This thread walks through a real customer question: how do you find which processes are eating the most CPU across a large VDI estate (200 servers) over a long period, so you know what to optimize?
It starts in ControlUp Dashboards. Using the VDI process data, you can build a widget showing top processes by CPU, then narrow it to the machines you care about using global filters (filter by folder, or switch to query filters with IS / IS NOT). A table beats a bar chart for a top-50 view, and any filters and time frames you set are saved in the URL, so you can bookmark or share the exact view. The built-in Gallery dashboards (notably "Big Screen Dashboard VDI") already include a processes-by-CPU widget out of the box.
The harder part is the one the customer really cared about: getting a meaningful picture across all machines rather than a single noisy spike on one box. The data is stored per process per 5-minute timeslot, not pre-aggregated per machine, so the practical approach that emerged was:
- Filter to the folder containing all target machines.

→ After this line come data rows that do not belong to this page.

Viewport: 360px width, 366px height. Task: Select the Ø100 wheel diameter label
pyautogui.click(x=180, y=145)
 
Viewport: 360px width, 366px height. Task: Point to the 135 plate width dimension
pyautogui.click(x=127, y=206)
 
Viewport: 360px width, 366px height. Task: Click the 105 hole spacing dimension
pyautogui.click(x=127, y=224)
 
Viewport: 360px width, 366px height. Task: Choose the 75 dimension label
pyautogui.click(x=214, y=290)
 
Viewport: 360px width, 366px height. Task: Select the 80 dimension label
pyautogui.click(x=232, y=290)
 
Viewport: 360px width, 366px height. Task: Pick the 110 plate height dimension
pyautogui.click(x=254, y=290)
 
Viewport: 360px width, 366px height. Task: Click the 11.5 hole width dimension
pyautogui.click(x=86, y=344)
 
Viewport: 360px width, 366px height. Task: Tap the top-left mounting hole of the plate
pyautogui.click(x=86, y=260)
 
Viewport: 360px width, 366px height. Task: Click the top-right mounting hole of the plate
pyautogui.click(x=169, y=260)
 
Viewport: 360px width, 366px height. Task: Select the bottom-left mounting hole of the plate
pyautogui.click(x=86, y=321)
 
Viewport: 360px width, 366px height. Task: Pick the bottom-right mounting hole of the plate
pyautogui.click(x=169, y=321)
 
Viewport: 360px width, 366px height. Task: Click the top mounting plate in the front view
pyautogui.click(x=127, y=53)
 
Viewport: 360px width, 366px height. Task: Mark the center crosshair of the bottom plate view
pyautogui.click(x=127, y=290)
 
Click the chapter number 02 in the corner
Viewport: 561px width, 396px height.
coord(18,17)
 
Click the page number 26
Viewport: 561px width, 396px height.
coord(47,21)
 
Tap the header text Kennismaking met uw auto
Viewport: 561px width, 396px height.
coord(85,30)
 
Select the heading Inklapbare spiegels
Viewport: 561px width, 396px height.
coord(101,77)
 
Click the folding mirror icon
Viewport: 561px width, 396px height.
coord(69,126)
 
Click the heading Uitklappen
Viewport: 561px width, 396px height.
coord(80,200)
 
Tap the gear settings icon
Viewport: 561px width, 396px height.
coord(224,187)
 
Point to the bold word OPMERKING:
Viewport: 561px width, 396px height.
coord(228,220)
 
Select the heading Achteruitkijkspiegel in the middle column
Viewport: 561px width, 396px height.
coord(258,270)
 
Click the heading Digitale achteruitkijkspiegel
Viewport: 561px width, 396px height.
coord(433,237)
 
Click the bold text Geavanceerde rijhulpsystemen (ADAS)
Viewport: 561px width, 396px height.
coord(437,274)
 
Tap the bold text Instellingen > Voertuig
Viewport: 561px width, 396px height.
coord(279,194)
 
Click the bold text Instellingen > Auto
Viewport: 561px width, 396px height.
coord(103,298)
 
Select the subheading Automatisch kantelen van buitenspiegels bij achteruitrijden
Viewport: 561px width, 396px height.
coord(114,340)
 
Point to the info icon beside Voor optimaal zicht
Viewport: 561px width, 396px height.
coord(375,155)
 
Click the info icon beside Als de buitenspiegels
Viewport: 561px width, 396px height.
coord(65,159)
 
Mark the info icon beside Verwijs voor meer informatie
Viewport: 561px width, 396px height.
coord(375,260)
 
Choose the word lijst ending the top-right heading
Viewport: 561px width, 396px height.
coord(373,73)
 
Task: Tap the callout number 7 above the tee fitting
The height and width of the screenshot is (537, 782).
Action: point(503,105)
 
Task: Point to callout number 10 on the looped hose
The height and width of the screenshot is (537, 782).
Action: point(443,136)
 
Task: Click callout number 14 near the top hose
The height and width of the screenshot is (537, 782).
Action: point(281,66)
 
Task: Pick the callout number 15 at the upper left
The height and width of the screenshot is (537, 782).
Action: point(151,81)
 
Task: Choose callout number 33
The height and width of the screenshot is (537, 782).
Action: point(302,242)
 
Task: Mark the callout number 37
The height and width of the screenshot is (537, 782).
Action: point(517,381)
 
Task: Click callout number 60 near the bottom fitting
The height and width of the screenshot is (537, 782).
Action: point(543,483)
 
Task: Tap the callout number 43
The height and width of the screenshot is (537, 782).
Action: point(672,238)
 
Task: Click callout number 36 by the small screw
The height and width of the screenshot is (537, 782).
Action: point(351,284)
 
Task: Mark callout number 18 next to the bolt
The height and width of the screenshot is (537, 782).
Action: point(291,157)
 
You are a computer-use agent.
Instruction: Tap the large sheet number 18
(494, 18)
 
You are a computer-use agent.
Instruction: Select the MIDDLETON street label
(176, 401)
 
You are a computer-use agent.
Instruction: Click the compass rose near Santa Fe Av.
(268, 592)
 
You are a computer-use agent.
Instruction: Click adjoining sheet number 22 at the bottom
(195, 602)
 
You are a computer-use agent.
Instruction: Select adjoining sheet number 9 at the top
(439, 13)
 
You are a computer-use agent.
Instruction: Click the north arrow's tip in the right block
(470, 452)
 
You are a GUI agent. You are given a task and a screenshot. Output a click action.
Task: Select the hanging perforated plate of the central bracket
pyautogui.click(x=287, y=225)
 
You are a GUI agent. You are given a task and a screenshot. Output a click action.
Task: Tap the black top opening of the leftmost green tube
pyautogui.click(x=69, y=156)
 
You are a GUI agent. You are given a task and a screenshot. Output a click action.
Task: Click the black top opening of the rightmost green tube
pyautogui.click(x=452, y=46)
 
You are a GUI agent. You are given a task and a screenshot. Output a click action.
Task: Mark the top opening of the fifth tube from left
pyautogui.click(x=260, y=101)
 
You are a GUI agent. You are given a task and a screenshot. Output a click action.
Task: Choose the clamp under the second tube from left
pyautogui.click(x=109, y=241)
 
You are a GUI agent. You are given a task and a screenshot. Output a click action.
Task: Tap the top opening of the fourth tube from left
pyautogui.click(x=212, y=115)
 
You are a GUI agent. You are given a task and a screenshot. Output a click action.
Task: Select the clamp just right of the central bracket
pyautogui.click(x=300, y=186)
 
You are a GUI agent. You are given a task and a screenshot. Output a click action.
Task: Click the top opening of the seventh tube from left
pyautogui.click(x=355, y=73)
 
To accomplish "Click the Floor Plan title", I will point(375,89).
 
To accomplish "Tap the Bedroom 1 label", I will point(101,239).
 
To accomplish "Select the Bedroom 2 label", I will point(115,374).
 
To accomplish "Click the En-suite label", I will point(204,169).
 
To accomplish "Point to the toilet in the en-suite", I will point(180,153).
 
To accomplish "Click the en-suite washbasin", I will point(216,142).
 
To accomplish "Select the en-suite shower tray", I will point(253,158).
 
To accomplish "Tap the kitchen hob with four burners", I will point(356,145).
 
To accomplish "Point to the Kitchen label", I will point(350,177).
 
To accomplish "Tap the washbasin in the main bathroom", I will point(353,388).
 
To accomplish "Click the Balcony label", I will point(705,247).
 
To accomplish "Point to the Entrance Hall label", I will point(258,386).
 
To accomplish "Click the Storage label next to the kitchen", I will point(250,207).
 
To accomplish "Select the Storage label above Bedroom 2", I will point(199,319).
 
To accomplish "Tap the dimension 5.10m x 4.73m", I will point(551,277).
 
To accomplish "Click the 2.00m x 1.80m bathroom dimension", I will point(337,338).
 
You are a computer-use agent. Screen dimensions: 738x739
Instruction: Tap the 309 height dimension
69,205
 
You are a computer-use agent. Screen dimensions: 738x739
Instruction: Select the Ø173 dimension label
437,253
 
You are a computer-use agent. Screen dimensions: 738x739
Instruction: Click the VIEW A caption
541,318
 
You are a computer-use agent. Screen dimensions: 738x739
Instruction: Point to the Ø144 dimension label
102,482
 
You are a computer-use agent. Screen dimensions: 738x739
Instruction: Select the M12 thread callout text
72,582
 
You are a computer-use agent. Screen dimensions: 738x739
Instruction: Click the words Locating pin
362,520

- Use CPU usage P95 to strip out short, expected spikes (with a fallback to average CPU, since P95 returned N/A in some environments — a possible bug worth a support ticket).
- Add metrics under Advanced: computer_name (unique count) to see how many machines run the process, and process_name (count) to see how often it appeared (each record ≈ a 5-minute aggregate).
- The processes worth optimizing are the ones combining high CPU + high machine count + high record count.
Worked example: a process showing ~1,080 records across 197 machines roughly translates to ~90 hours of activity over 7 days, or a few minutes per machine per day. The same method surfaced candidates like CompatTelRunner.exe, WerFault.exe, and WEM-related activity for further investigation. To go deeper, the App Trends and App Statistics reports let you drill into a specific app, and product_name data helps identify what’s actually behind generic process names like setup.exe.
A few important caveats came up: averages hide spikes (10% average could be one minute at 100%), process counts are per machine, and hypervisor-level CPU (e.g., XenServer) can disagree with in-VM agent data when hosts are over-provisioned — which is also why a Sizing Recommendations report may suggest removing vCPUs even on a machine that looks maxed out.
Bottom line: use the dashboard to identify the heavy processes (folder filter + P95/avg CPU + machine count + record count), then use the App Trends report to dig into the details per app.
Read the entire ” thread below:
Morning, is there any way to get data where I can see which process has been taking up the most CPU over the past 30 days for example? so I know what to optimize basically
Hi @member yes you can. I assume you mean from VDI data. See screenshot. (BTW this is also a very good question to ask our Ask Ai it can also generate these lists).
where you see this information?
Ah you posted in the Dashboards thread so I thought you where in ControlUp Dashboards 🙂
how do I choose the VDAs, its picking the citrix infrastructure
so there are multiple options in the Widgt filter section you could filter on VDI name
Or in the global filters select the folder you want to see
also would advice when showing a top 50 to chose a table instead of a bar 🙂
nice! thanks, the folderpath is interesting. Can I target a folder?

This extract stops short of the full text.